そうして浮石の塔から下層の入り口に到着したところで、知り合い達とも顔を合わせる。
ゲオルグ、テスディロスとウィンベルグ、それからフォレストバードの4人というフォレスタニア警備の面々に、シャルロッテや冒険者ギルドのヘザー、ベリーネといった顔ぶれだ。出迎えと挨拶に来てくれたのだろう。
「おお、境界公、奥方様も。お帰りになられましたか」
そう言ってみんなで俺達の帰りを喜んでくれる。
「ええ。先程タームウィルズに到着しました」
ゲオルグ達と言葉を交わし、ヒタカの面々を紹介する。ティールとオボロの登場に、シャルロッテの目がきらきらとしているが、まあ、あまり気にしないことにしよう。

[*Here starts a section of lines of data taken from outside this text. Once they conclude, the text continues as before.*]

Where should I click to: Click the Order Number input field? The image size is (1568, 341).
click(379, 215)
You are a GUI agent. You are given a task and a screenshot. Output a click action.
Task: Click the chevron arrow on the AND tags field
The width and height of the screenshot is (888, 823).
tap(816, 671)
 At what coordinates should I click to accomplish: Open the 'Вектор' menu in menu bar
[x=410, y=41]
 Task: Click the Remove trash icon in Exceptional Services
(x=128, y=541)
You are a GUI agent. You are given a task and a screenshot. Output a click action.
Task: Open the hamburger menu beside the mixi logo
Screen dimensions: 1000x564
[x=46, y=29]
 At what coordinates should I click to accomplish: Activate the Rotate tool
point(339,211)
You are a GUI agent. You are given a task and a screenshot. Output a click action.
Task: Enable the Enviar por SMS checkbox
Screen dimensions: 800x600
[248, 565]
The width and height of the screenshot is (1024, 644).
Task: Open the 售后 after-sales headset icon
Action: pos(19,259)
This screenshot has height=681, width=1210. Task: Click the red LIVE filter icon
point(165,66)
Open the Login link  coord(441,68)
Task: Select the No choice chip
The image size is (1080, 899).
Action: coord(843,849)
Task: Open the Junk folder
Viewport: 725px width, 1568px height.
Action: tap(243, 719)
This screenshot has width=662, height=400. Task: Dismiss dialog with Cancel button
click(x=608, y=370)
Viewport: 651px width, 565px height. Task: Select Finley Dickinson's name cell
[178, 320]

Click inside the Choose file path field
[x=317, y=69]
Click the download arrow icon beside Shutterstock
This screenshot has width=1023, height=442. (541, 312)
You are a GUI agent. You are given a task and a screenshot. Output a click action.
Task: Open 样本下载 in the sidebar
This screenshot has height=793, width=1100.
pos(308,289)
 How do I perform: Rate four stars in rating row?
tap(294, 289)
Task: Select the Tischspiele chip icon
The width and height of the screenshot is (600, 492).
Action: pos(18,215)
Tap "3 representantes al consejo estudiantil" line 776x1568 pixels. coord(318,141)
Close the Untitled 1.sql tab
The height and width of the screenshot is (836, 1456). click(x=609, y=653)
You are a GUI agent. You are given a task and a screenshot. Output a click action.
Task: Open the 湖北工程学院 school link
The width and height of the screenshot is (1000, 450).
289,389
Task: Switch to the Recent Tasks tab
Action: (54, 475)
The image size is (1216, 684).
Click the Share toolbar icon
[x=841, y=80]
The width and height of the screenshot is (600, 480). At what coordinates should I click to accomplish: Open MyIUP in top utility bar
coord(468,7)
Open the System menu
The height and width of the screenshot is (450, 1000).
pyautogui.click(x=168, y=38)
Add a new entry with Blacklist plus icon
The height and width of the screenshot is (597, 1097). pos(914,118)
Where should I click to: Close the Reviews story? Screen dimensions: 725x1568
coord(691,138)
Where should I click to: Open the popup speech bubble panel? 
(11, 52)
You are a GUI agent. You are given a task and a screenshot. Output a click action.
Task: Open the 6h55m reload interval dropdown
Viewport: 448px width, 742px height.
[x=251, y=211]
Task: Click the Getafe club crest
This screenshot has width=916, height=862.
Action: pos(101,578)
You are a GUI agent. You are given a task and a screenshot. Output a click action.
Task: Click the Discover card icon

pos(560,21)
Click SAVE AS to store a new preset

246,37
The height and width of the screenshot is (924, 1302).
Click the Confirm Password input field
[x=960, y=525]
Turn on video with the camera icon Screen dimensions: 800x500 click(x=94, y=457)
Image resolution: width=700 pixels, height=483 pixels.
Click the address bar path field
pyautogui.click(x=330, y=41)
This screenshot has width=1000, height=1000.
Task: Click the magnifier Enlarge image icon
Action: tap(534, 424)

それから留守中に異常や問題は無かったかを尋ねてみる。
「ベリーネ殿が仰るには新規の冒険者達も増えているということですが……全体としては平常通りというところではないですかな」
ゲオルグがヘザーとベリーネに視線を向けると彼女達も頷く。
「未熟な冒険者が怪我をしたとか、酒に酔って冒険者達が喧嘩をした、という事例は起きましたが……」
「いずれも重大な事態とはなりませんでしたね。ここで言及するほどの事はないと思います」
「そういうのは昔からよくあることですからね。喧嘩の仲裁もしましたが、まあ、酔いが覚めてみれば、きちんと和解してましたよ」
2人の言葉にフォレストバードのロビンが言うとアウリアも目を閉じてうんうんと頷く。
「迷宮に潜ればだとか、人が集まればどうしても、という部分は確かにあるのう」
なるほど。いずれも特別に報告するほどの大事にはならなかった、と。つまり平常通りだった、ということだ。
「見回りのお陰とも言えますね」
「これは恐縮ですな」
「フォレストバードのみんなやテスディロスとウィンベルグは……慣れない仕事で疲れたりはしてない?」
「むしろ駆け出しのころを思い出して懐かしい気持ちになりましたねぇ」
「そうそう。お祭りの警備だとか、夜回りだとかよくやったもんだ」
「冒険者同士だと何となく気持ちも分かるものね」
なるほど……。フォレストバードの面々としては経験済みの仕事に近いところがあるのか。
「私達も問題はありませんぞ」
「俺達の仕事でも役に立てているのであれば良いのだがな。仕事にやりがいを感じるだとか工夫を考えるというのは、存外悪くない感覚だ」
テスディロス達も静かに笑いながら頷く。なるほど。テスディロス達にとっては新鮮な感覚なわけだ。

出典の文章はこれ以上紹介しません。